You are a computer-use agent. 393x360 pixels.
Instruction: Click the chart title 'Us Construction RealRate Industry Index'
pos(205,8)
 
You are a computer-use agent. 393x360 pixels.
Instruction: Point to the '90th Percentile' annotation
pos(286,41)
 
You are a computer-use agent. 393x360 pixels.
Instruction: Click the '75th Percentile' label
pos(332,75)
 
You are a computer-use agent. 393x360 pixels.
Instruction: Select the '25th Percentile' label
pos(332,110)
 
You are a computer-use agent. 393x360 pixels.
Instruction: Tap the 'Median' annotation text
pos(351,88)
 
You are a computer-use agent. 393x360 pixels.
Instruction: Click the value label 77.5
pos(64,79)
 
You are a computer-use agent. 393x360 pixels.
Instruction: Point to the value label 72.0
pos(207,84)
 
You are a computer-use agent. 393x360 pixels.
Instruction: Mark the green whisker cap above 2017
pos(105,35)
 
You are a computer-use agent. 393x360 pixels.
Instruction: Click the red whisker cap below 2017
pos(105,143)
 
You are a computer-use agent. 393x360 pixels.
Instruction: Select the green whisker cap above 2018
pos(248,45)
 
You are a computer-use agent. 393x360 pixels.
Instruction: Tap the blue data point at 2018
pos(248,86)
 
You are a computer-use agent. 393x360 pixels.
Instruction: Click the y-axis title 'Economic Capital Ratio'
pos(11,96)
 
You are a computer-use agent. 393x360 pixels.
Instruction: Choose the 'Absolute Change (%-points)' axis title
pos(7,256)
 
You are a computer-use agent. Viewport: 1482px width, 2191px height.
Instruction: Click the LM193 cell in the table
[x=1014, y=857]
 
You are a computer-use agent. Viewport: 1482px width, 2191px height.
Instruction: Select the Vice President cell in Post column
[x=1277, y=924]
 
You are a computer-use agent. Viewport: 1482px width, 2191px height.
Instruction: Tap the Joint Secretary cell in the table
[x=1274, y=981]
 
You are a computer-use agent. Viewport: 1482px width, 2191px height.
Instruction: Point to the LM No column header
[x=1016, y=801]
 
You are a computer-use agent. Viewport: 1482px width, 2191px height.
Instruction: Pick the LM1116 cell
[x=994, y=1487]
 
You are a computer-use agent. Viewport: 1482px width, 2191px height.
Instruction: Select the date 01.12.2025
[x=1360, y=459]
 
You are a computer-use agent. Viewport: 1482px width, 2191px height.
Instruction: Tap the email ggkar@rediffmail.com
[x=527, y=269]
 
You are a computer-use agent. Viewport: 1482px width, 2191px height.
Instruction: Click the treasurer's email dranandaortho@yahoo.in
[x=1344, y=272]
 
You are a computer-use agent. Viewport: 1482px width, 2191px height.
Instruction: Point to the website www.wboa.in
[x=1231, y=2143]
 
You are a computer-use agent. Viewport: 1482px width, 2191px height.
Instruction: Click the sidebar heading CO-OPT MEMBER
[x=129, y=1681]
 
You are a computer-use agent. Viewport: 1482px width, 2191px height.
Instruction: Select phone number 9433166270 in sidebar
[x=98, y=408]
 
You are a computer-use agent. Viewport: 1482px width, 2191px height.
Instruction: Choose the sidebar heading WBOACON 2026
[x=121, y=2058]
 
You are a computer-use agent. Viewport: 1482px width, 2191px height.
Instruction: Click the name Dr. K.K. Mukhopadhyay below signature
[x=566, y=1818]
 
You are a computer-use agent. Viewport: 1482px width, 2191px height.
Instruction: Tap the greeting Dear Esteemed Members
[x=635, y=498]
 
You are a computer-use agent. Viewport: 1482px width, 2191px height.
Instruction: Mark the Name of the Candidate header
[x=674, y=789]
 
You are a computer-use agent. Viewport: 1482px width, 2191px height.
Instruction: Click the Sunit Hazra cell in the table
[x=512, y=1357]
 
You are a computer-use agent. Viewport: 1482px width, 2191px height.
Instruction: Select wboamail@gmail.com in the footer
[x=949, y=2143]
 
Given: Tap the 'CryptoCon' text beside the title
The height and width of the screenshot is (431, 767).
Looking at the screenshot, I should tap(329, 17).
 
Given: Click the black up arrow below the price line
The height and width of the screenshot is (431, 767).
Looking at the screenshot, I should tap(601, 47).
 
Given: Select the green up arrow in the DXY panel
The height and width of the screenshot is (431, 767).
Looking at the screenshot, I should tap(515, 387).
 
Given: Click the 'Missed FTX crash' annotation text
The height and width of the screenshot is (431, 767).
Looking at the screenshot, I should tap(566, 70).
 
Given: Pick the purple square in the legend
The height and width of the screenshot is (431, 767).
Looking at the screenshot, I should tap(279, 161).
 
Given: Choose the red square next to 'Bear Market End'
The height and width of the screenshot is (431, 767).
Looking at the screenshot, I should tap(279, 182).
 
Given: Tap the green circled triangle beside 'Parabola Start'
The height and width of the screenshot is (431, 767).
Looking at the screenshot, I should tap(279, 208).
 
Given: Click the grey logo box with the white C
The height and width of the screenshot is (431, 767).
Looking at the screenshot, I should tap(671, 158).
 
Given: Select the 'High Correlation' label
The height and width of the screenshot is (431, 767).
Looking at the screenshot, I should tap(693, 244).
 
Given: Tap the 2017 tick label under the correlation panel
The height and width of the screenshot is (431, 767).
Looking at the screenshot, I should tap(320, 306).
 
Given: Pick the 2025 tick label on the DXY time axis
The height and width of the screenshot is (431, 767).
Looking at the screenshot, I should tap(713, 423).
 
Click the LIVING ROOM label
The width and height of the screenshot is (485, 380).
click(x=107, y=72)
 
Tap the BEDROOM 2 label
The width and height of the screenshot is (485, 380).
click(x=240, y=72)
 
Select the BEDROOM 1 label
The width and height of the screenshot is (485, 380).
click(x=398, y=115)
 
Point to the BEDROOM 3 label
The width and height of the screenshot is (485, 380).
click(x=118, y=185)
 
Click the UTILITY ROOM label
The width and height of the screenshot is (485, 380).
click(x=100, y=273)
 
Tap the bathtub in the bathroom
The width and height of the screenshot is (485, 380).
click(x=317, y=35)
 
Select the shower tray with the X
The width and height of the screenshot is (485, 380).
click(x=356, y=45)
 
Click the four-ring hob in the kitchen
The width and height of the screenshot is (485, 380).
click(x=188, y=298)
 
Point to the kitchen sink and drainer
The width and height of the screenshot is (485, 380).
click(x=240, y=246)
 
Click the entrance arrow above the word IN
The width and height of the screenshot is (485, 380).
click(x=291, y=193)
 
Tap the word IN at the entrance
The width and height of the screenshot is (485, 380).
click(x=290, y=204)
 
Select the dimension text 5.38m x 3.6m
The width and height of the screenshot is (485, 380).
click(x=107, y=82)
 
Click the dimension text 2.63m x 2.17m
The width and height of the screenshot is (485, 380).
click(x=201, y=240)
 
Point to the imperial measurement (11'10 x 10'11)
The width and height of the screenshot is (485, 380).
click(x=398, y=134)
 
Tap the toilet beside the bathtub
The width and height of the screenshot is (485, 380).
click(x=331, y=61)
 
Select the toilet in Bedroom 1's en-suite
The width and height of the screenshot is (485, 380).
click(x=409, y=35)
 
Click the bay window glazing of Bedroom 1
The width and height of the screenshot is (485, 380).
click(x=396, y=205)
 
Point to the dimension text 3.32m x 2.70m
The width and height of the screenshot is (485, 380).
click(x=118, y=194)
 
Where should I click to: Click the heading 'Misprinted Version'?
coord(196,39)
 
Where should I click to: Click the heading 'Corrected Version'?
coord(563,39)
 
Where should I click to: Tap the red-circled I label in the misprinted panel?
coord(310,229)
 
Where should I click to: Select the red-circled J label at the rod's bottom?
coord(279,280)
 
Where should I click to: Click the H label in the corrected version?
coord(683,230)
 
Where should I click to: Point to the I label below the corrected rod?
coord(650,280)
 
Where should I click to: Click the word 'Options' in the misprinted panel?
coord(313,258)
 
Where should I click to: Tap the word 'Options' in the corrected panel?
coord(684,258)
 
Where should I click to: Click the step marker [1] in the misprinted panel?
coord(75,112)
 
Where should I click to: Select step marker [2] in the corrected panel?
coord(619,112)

+ + +

# What the task requires:
Reproduce, word for word, the material above from the line containing "Select the shower tray with the X" up to and including the line containing "click(x=396, y=205)".

# Complete response:
Select the shower tray with the X
The width and height of the screenshot is (485, 380).
click(x=356, y=45)
 
Click the four-ring hob in the kitchen
The width and height of the screenshot is (485, 380).
click(x=188, y=298)
 
Point to the kitchen sink and drainer
The width and height of the screenshot is (485, 380).
click(x=240, y=246)
 
Click the entrance arrow above the word IN
The width and height of the screenshot is (485, 380).
click(x=291, y=193)
 
Tap the word IN at the entrance
The width and height of the screenshot is (485, 380).
click(x=290, y=204)
 
Select the dimension text 5.38m x 3.6m
The width and height of the screenshot is (485, 380).
click(x=107, y=82)
 
Click the dimension text 2.63m x 2.17m
The width and height of the screenshot is (485, 380).
click(x=201, y=240)
 
Point to the imperial measurement (11'10 x 10'11)
The width and height of the screenshot is (485, 380).
click(x=398, y=134)
 
Tap the toilet beside the bathtub
The width and height of the screenshot is (485, 380).
click(x=331, y=61)
 
Select the toilet in Bedroom 1's en-suite
The width and height of the screenshot is (485, 380).
click(x=409, y=35)
 
Click the bay window glazing of Bedroom 1
The width and height of the screenshot is (485, 380).
click(x=396, y=205)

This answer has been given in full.